Input records:
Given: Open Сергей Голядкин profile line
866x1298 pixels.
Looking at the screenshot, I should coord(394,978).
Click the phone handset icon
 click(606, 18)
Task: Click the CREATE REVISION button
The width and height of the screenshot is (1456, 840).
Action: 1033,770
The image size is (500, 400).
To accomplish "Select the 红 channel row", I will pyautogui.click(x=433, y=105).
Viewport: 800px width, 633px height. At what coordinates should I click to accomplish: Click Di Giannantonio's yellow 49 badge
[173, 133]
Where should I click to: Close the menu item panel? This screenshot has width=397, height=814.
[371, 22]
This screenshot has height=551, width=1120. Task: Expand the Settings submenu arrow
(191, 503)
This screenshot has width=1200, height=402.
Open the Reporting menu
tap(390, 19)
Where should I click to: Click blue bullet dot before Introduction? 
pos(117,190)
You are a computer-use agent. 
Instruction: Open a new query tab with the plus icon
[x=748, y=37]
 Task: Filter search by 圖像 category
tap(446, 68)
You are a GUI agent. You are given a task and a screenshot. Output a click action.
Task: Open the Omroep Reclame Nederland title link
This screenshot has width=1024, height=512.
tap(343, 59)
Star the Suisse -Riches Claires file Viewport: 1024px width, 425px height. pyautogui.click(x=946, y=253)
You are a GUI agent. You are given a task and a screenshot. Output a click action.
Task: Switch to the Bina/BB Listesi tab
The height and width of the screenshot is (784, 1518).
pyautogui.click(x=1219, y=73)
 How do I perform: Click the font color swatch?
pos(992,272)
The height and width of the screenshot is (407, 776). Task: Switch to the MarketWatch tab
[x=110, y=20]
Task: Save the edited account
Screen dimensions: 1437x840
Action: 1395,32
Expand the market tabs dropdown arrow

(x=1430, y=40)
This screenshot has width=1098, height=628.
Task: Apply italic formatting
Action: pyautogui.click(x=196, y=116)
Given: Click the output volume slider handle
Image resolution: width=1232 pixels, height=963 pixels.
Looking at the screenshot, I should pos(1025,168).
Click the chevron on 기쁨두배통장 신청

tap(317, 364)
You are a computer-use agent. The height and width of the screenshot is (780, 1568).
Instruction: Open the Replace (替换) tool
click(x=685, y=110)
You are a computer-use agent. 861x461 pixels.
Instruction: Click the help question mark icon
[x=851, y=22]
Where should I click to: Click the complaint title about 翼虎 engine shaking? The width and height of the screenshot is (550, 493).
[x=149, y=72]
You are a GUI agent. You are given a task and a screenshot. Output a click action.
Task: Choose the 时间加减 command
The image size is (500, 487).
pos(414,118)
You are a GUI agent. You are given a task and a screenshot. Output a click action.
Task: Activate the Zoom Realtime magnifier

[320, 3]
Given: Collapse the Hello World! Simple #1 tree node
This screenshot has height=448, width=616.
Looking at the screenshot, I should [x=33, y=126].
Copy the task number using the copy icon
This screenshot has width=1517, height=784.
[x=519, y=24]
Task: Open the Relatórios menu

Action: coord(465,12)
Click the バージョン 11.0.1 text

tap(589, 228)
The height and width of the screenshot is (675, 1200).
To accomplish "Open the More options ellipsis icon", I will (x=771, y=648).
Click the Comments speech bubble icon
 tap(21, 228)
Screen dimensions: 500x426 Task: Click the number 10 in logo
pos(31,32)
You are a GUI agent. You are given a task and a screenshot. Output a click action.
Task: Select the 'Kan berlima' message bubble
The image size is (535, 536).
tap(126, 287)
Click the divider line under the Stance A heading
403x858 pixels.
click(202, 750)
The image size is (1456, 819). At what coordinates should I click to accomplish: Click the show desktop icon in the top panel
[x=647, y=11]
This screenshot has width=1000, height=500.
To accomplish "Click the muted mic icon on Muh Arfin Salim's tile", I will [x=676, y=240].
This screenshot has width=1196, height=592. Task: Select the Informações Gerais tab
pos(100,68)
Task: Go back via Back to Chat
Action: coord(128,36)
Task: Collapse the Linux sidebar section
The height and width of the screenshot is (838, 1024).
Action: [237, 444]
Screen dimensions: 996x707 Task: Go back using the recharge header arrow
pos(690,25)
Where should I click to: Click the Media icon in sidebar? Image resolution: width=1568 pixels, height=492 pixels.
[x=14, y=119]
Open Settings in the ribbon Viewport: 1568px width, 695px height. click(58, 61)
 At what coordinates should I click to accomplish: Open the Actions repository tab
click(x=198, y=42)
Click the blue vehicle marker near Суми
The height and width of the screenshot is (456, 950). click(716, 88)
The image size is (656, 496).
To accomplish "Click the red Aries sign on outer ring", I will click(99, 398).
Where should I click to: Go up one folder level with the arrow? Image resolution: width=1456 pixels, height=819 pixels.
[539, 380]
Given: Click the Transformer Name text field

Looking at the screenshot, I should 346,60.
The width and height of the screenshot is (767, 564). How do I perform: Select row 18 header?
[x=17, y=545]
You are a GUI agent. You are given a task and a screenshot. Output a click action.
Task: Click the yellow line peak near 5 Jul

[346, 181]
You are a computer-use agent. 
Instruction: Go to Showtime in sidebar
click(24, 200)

Directions for this task:
Write out an exact copy of every record shown above.

Answer box:
Given: Open Сергей Голядкин profile line
866x1298 pixels.
Looking at the screenshot, I should coord(394,978).
Click the phone handset icon
 click(606, 18)
Task: Click the CREATE REVISION button
The width and height of the screenshot is (1456, 840).
Action: 1033,770
The image size is (500, 400).
To accomplish "Select the 红 channel row", I will pyautogui.click(x=433, y=105).
Viewport: 800px width, 633px height. At what coordinates should I click to accomplish: Click Di Giannantonio's yellow 49 badge
[173, 133]
Where should I click to: Close the menu item panel? This screenshot has width=397, height=814.
[371, 22]
This screenshot has height=551, width=1120. Task: Expand the Settings submenu arrow
(191, 503)
This screenshot has width=1200, height=402.
Open the Reporting menu
tap(390, 19)
Where should I click to: Click blue bullet dot before Introduction? 
pos(117,190)
You are a computer-use agent. 
Instruction: Open a new query tab with the plus icon
[x=748, y=37]
 Task: Filter search by 圖像 category
tap(446, 68)
You are a GUI agent. You are given a task and a screenshot. Output a click action.
Task: Open the Omroep Reclame Nederland title link
This screenshot has width=1024, height=512.
tap(343, 59)
Star the Suisse -Riches Claires file Viewport: 1024px width, 425px height. pyautogui.click(x=946, y=253)
You are a GUI agent. You are given a task and a screenshot. Output a click action.
Task: Switch to the Bina/BB Listesi tab
The height and width of the screenshot is (784, 1518).
pyautogui.click(x=1219, y=73)
 How do I perform: Click the font color swatch?
pos(992,272)
The height and width of the screenshot is (407, 776). Task: Switch to the MarketWatch tab
[x=110, y=20]
Task: Save the edited account
Screen dimensions: 1437x840
Action: 1395,32
Expand the market tabs dropdown arrow

(x=1430, y=40)
This screenshot has width=1098, height=628.
Task: Apply italic formatting
Action: pyautogui.click(x=196, y=116)
Given: Click the output volume slider handle
Image resolution: width=1232 pixels, height=963 pixels.
Looking at the screenshot, I should pos(1025,168).
Click the chevron on 기쁨두배통장 신청

tap(317, 364)
You are a computer-use agent. The height and width of the screenshot is (780, 1568).
Instruction: Open the Replace (替换) tool
click(x=685, y=110)
You are a computer-use agent. 861x461 pixels.
Instruction: Click the help question mark icon
[x=851, y=22]
Where should I click to: Click the complaint title about 翼虎 engine shaking? The width and height of the screenshot is (550, 493).
[x=149, y=72]
You are a GUI agent. You are given a task and a screenshot. Output a click action.
Task: Choose the 时间加减 command
The image size is (500, 487).
pos(414,118)
You are a GUI agent. You are given a task and a screenshot. Output a click action.
Task: Activate the Zoom Realtime magnifier

[320, 3]
Given: Collapse the Hello World! Simple #1 tree node
This screenshot has height=448, width=616.
Looking at the screenshot, I should [x=33, y=126].
Copy the task number using the copy icon
This screenshot has width=1517, height=784.
[x=519, y=24]
Task: Open the Relatórios menu

Action: coord(465,12)
Click the バージョン 11.0.1 text

tap(589, 228)
The height and width of the screenshot is (675, 1200).
To accomplish "Open the More options ellipsis icon", I will (x=771, y=648).
Click the Comments speech bubble icon
 tap(21, 228)
Screen dimensions: 500x426 Task: Click the number 10 in logo
pos(31,32)
You are a GUI agent. You are given a task and a screenshot. Output a click action.
Task: Select the 'Kan berlima' message bubble
The image size is (535, 536).
tap(126, 287)
Click the divider line under the Stance A heading
403x858 pixels.
click(202, 750)
The image size is (1456, 819). At what coordinates should I click to accomplish: Click the show desktop icon in the top panel
[x=647, y=11]
This screenshot has width=1000, height=500.
To accomplish "Click the muted mic icon on Muh Arfin Salim's tile", I will [x=676, y=240].
This screenshot has width=1196, height=592. Task: Select the Informações Gerais tab
pos(100,68)
Task: Go back via Back to Chat
Action: coord(128,36)
Task: Collapse the Linux sidebar section
The height and width of the screenshot is (838, 1024).
Action: [237, 444]
Screen dimensions: 996x707 Task: Go back using the recharge header arrow
pos(690,25)
Where should I click to: Click the Media icon in sidebar? Image resolution: width=1568 pixels, height=492 pixels.
[x=14, y=119]
Open Settings in the ribbon Viewport: 1568px width, 695px height. click(58, 61)
 At what coordinates should I click to accomplish: Open the Actions repository tab
click(x=198, y=42)
Click the blue vehicle marker near Суми
The height and width of the screenshot is (456, 950). click(716, 88)
The image size is (656, 496).
To accomplish "Click the red Aries sign on outer ring", I will click(99, 398).
Where should I click to: Go up one folder level with the arrow? Image resolution: width=1456 pixels, height=819 pixels.
[539, 380]
Given: Click the Transformer Name text field

Looking at the screenshot, I should 346,60.
The width and height of the screenshot is (767, 564). How do I perform: Select row 18 header?
[x=17, y=545]
You are a GUI agent. You are given a task and a screenshot. Output a click action.
Task: Click the yellow line peak near 5 Jul

[346, 181]
You are a computer-use agent. 
Instruction: Go to Showtime in sidebar
click(24, 200)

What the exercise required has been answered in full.